[PATCH] c++: coroutines - Overlap variables in frame [PR105989]
Currently, coroutine frames store all variables of a coroutine separately, even if their lifetime does not overlap (they are in distinct scopes). This patch implements overlapping distinct variable scopes in the coroutine frame, by storing the frame fields in nested unions of structs. This lowers the size of the frame for larger coroutines significantly, and makes them more usable on systems with limited memory. Bootstrapped and regression tested on x86_64-pc-linux-gnu; new test fails before the patch and succeeds after with no regressions. PR c++/105989 gcc/cp/ChangeLog: * coroutines.cc (struct local_var_info): Add field_access_path. (build_local_var_frame_access_expr): New. (transform_local_var_uses): Use build_local_var_frame_access_expr. (coro_make_frame_entry_id): New. (coro_make_frame_entry): Delegate to coro_make_frame_entry_id. (struct local_vars_frame_data): Add orig, field_access_path. (register_local_var_uses): Generate new frame layout. Create access paths to vars. (morph_fn_to_coro): Set new fields in local_vars_frame_data. gcc/testsuite/ChangeLog: * g++.dg/coroutines/pr105989.C: New test. pr105989.patch Description: Binary data
Re: [PATCH] c++: coroutines - Overlap variables in frame [PR105989]

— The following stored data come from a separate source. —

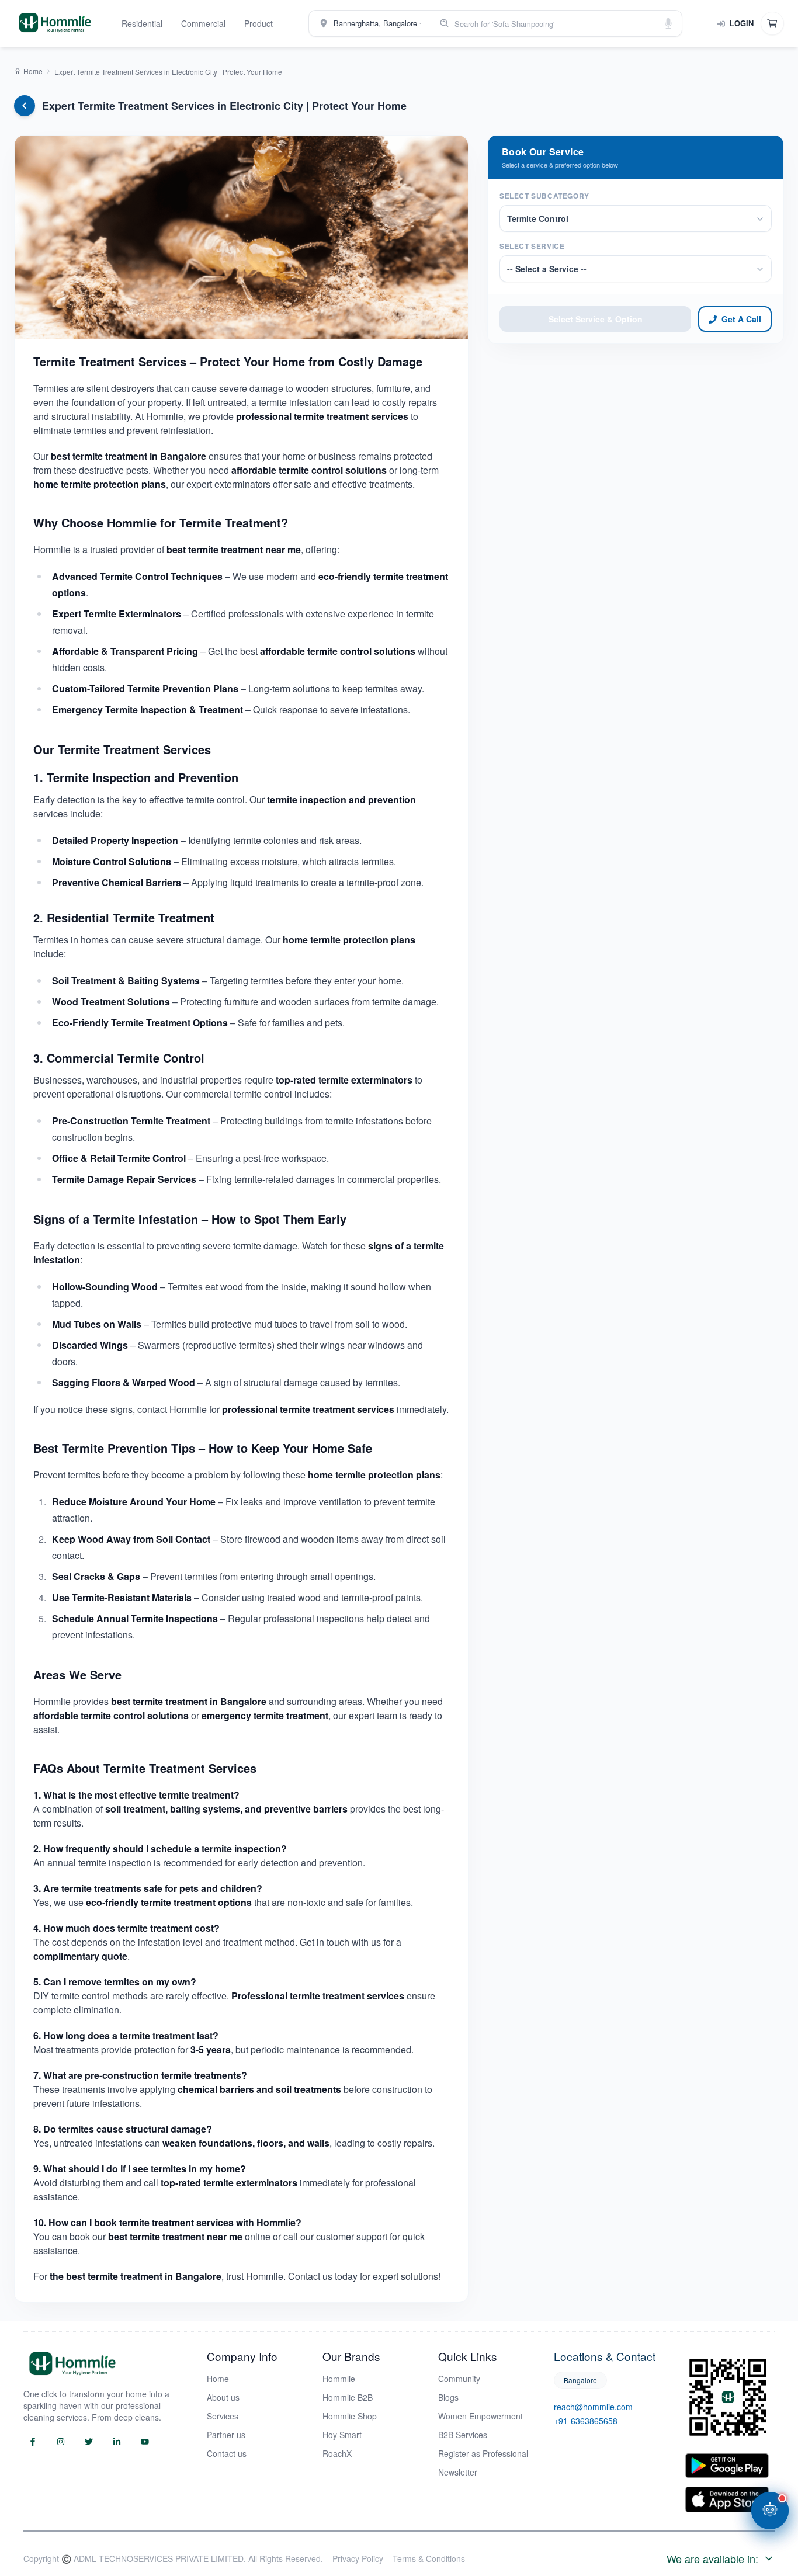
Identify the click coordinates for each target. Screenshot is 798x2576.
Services (222, 2416)
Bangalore (580, 2380)
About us (223, 2397)
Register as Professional (483, 2453)
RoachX (337, 2453)
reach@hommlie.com (593, 2406)
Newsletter (457, 2472)
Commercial (203, 23)
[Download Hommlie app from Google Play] (727, 2465)
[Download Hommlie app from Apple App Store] (727, 2499)
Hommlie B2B (347, 2397)
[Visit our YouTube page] (145, 2441)
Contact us (227, 2453)
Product (258, 23)
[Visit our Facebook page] (32, 2441)
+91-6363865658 (585, 2420)
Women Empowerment (480, 2416)
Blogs (448, 2397)
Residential (142, 23)
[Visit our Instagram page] (60, 2441)
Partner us (226, 2434)
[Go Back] (24, 105)
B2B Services (462, 2434)
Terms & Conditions (429, 2558)
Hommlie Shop (349, 2416)
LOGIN (742, 23)
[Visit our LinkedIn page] (116, 2441)
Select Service (531, 246)
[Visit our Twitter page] (88, 2441)
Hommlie (338, 2378)
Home (218, 2378)
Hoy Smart (342, 2434)
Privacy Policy (357, 2558)
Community (459, 2378)
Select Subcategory (544, 196)
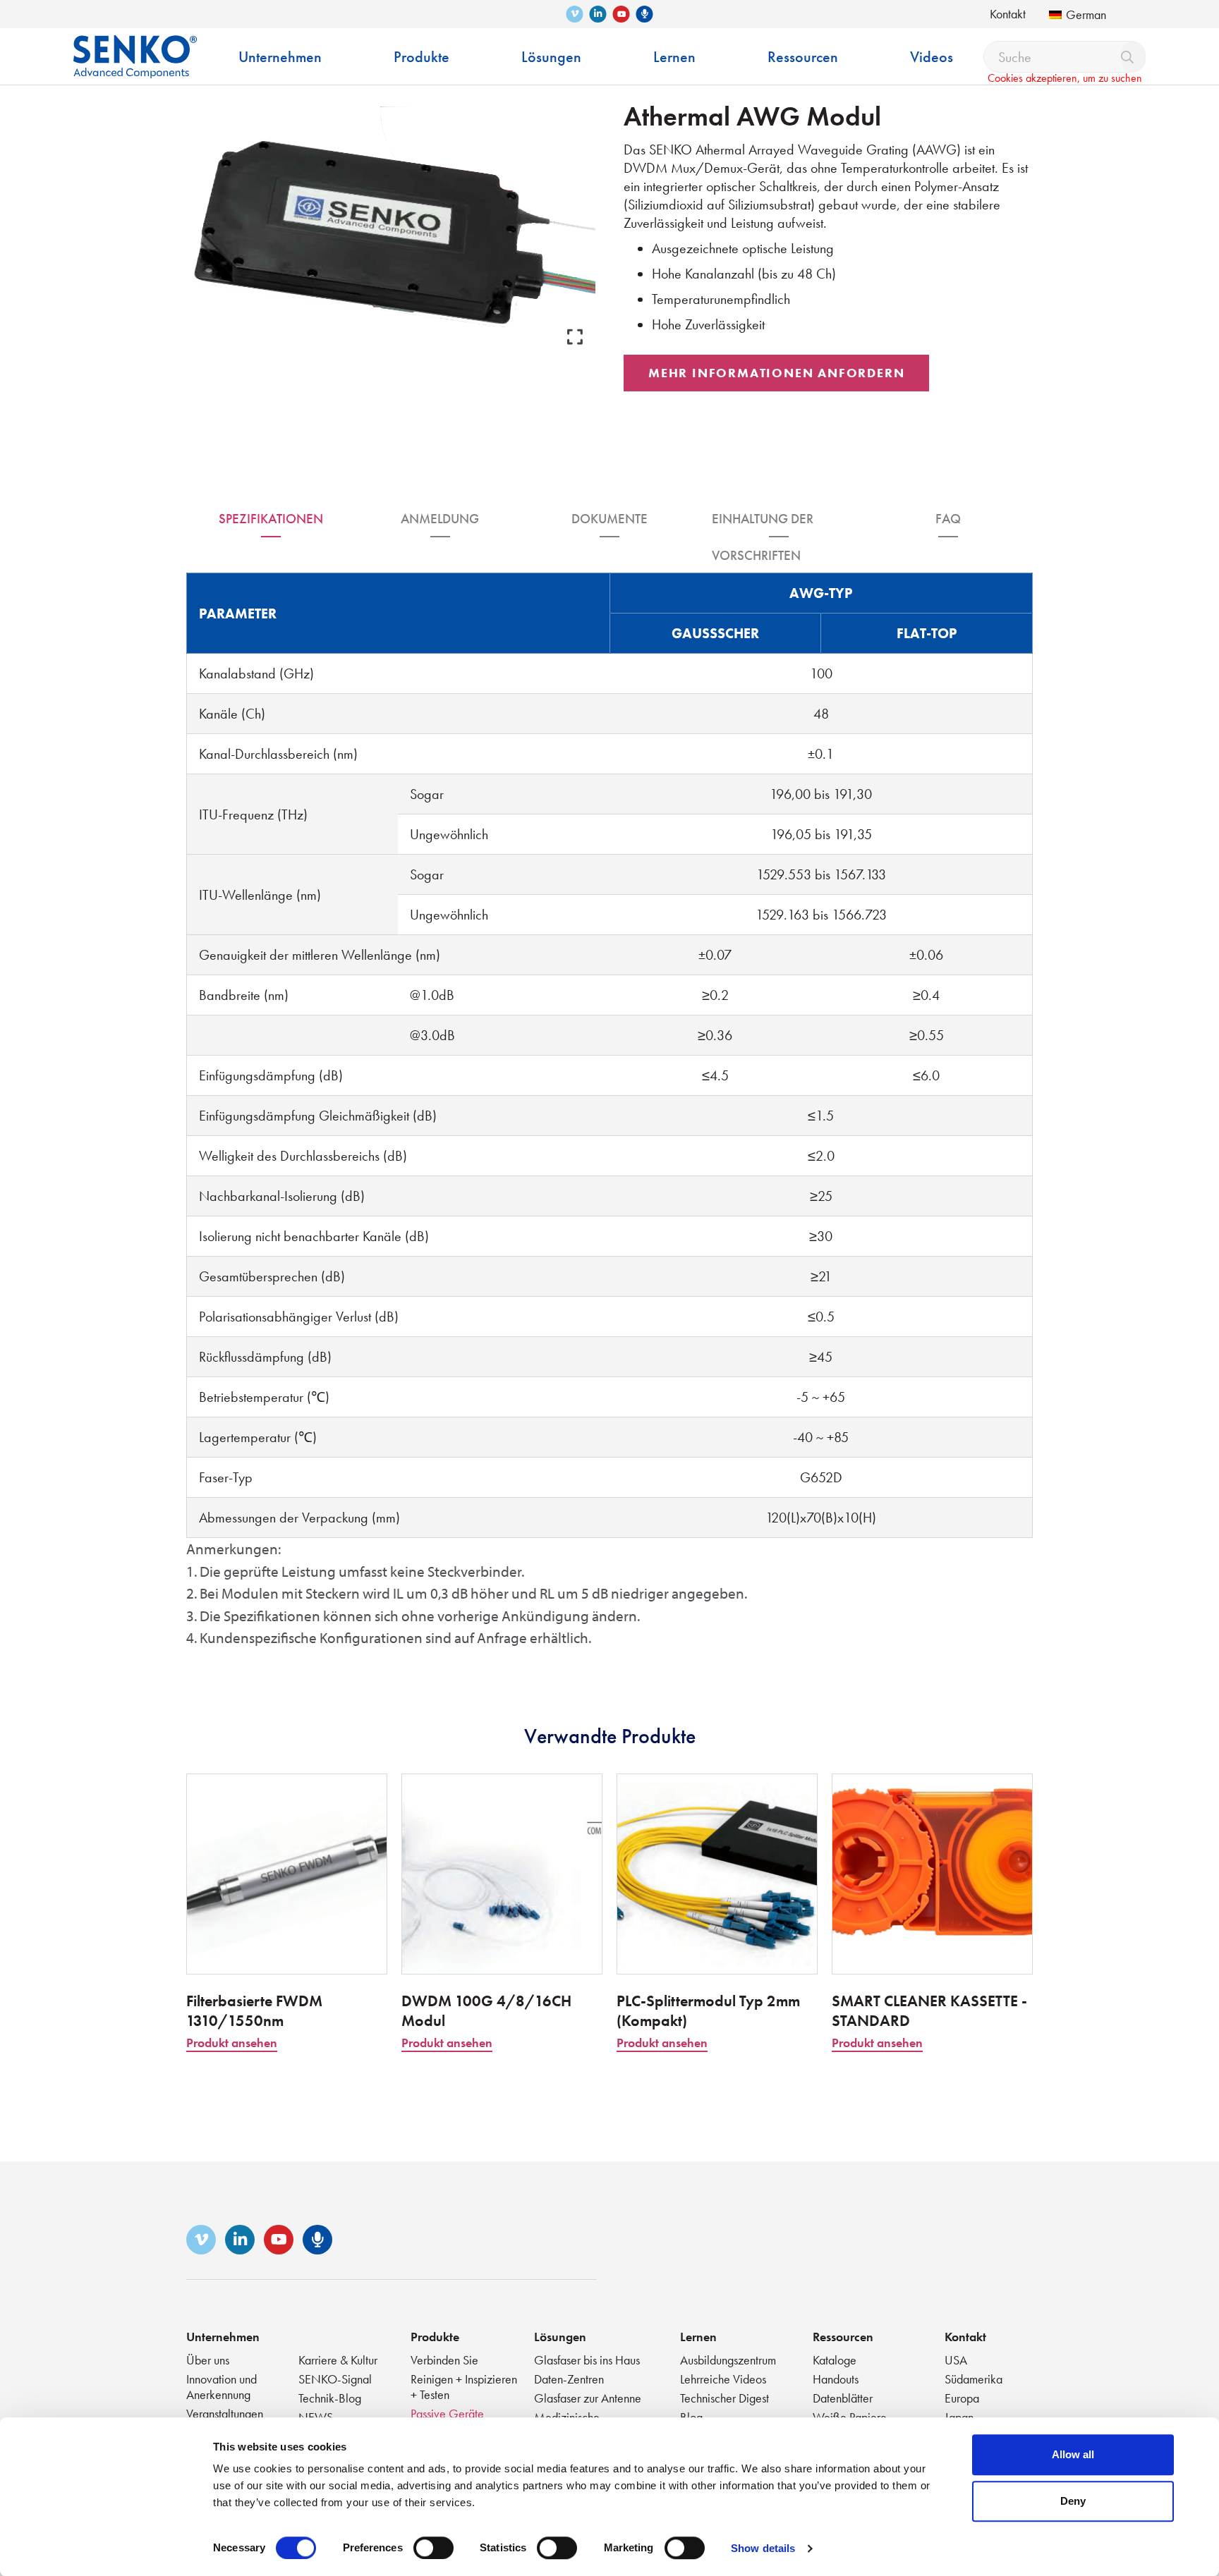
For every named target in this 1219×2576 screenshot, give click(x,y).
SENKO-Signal (335, 2379)
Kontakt (1008, 14)
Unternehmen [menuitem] (280, 57)
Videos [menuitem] (931, 57)
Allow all (1073, 2454)
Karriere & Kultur (337, 2360)
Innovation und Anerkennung (221, 2387)
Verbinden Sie (444, 2360)
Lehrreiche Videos (723, 2379)
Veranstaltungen (224, 2413)
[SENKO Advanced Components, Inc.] (135, 46)
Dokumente (609, 518)
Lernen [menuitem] (674, 57)
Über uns (207, 2360)
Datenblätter (843, 2398)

Hi Iain, Thanks for the reply, this is my first time contributing and I am looking forward to your input. One other related thing I would like to investigate is reducing the number of compiler generated variables in the frame, particularly _Coro_destroy_fn and _Coro_self_handle. As I understand it, _Coro_destroy_fn just sets a flag in _Coro_resume_index and calls _Coro_resume_fn; it should be possible to move this logic to __builtin_coro_destroy, so that only _Coro_resume_fn is stored in the frame; this would however change the coroutine ABI - I don't know if that's a problem. The _Coro_self_handle should be constructible on-demand from the frame address. Do you have any advice / opinions on this before I try to implement it? Michal On Jul 12 2022, at 4:08 pm, Iain Sandoe wrote: > Hi Michal, > >> On 12 Jul 2022, at 14:35, Michal Jankovič via Gcc-patches >> wrote: >> >> Currently, coroutine frames store all variables of a coroutine separately, >> even if their lifetime does not overlap (they are in distinct >> scopes). This >> patch implements overlapping distinct variable scopes in the >> coroutine frame, >> by storing the frame fields in nested unions of structs. This lowers >> the size >> of the frame for larger coroutines significantly, and makes them more usable >> on systems with limited memory. > > not a review (I will try to take a look at the weekend). > > but … this is one of the two main optimisations on my TODO - so cool > for doing it. > > (the other related optimisation is to eliminate frame entries for > scopes without any suspend > points - which has the potential to save even more space for code with > sparse use of co_) > > Iain > >> Bootstrapped and regression tested on x86_64-pc-linux-gnu; new test fails >> before the patch and succeeds after with no regressions. >> >> PR c++/105989 >> >> gcc/cp/ChangeLog: >> >> * coroutines.cc (struct local_var_info): Add field_access_path. >> (build_local_var_frame_access_expr): New. >> (transform_local_var_uses): Use build_local_var_frame_access_expr. >> (coro_make_frame_entry_id): New. >> (coro_make_frame_entry): Delegate to coro_make_frame_entry_id. >> (struct local_vars_frame_data): Add orig, field_access_path. >> (register_local_var_uses): Generate new frame layout. Create access >> paths to vars. >> (morph_fn_to_coro): Set new fields in local_vars_frame_data. >> >> gcc/testsuite/ChangeLog: >> >> * g++.dg/coroutines/pr105989.C: New test. >> >> > >
Re: [PATCH] c++: coroutines - Overlap variables in frame [PR105989]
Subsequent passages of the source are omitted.